Let’s be perfectly honest here: the only time I do a spring clean is when my mother offers to help and the only time we have time for that is when I’m on mat leave. If this kid is our last, then whoops, there goes the house.
That being said, I have been anticipating this clean for a while and actually looking forward to it quite a lot. I don’t feel as much sentimental attachment to “stuff” so I’ve been able to let go of a lot.
It’s been interesting the reasons I come out with for why I have something that really doesn’t make sense in my life. Some are rather hilarious: we put an incredibly expensive pair of salt and pepper shakers on our registry as a joke because “who would spend that much on salt and pepper shakers?” And of course, we found out just who would spend that much.
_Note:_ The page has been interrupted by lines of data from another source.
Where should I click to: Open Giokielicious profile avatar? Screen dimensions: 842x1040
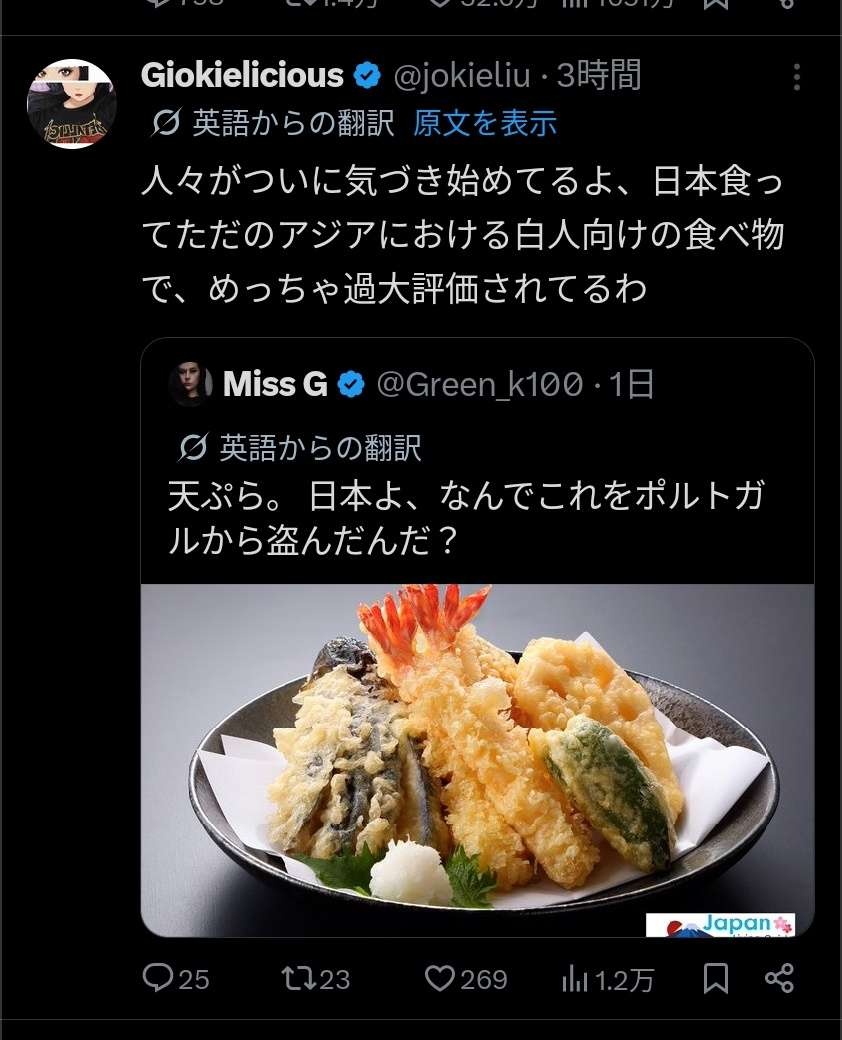tap(72, 104)
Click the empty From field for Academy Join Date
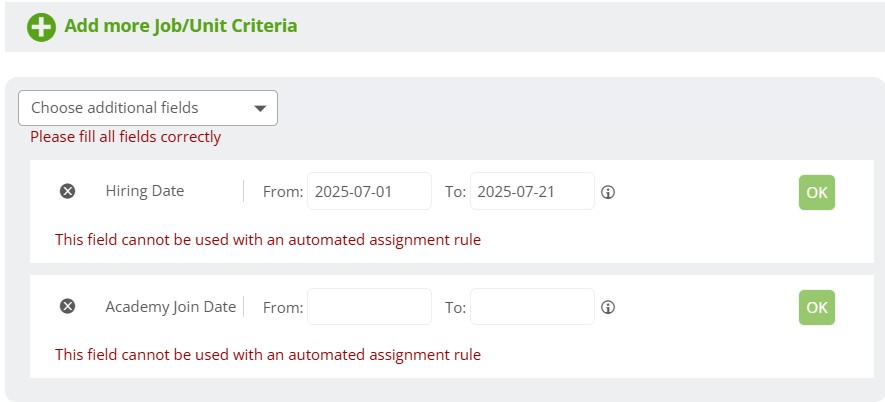 click(369, 307)
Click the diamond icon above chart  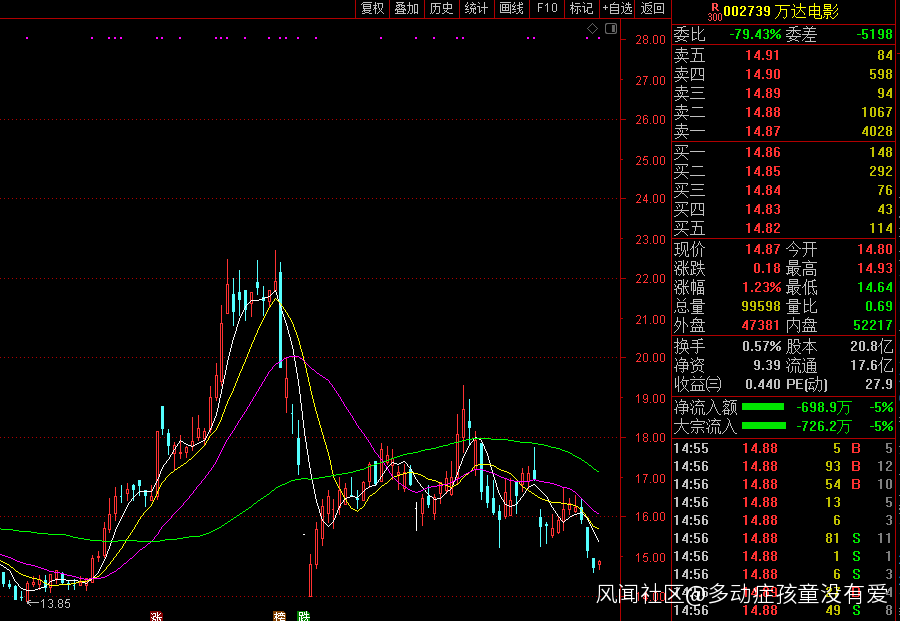point(592,29)
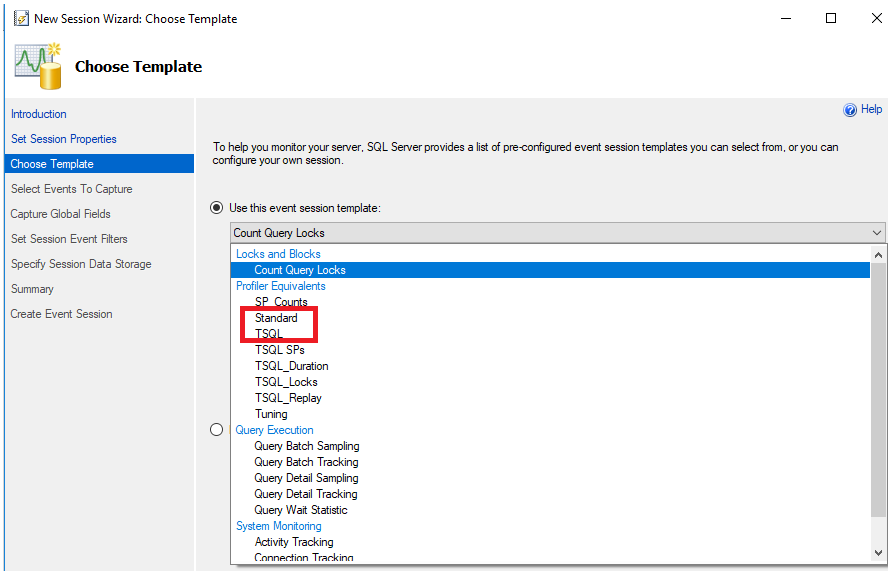Image resolution: width=893 pixels, height=571 pixels.
Task: Click the Help link
Action: (x=871, y=110)
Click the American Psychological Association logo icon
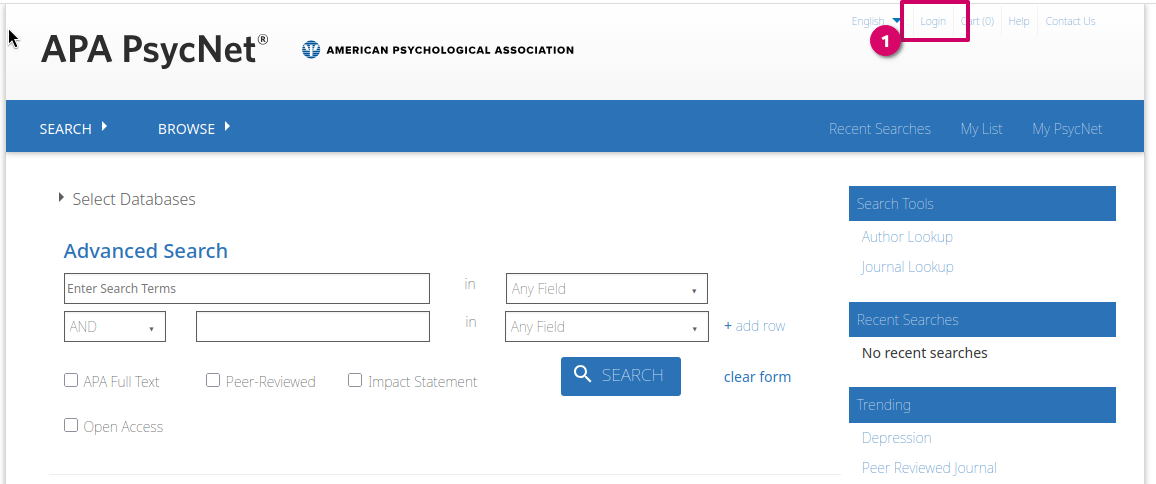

My mother peeled the price tags off of the teacups that match our dinner plates. “Why did you get both the teacups and the coffee mugs” she asked, the latter of which she looked at skeptically considering she had come across the one mug which doesn’t match anything but is the only mug I’ll drink from. Ultimately the answer was: “I thought I’d need both for when I had people over for dinner parties or the holiday feasts. You know, in my fancy dining room.”
Oh there was that raised eye brow again.
I’m not sure which part caused the skepticism first: the fact there is no dining room in the house (one of the two compromises I had to make), or the fact that I generally don’t host dinner parties or holiday feasts because it exhausts me just thinking of the planning and then anxiety of it all.
I have hundreds of dollars worth of dishware going unused because I’m not living the life I thought I was supposed to.
I did keep them – the teacups and the coffee mugs. I’m terribly aware that I’m raising at least one girl who is, at the age of two, planning elaborate tea parties. I have no vain hope of bequeathing it to her, given it’s no where near as durable as I had been told the brand was. But by that same token, I’m not going to be “saving it” for that perfect occasion. One day we’re going to make peanut butter and jelly sandwiches, and lay out a picnic blanket in the backyard. We’ll invite all of her friends — both real and imaginary — and wear fancy dresses. And rather than using her pink, plastic, singing tea pot with the purple plastic teacups with holes in the bottom, I’ll bring out my teacups and saucers, the sugar and cream, and we’ll all drink “tea” with our pinkies in the air.
It may not be the life I envisioned, but it certainly sounds like more fun.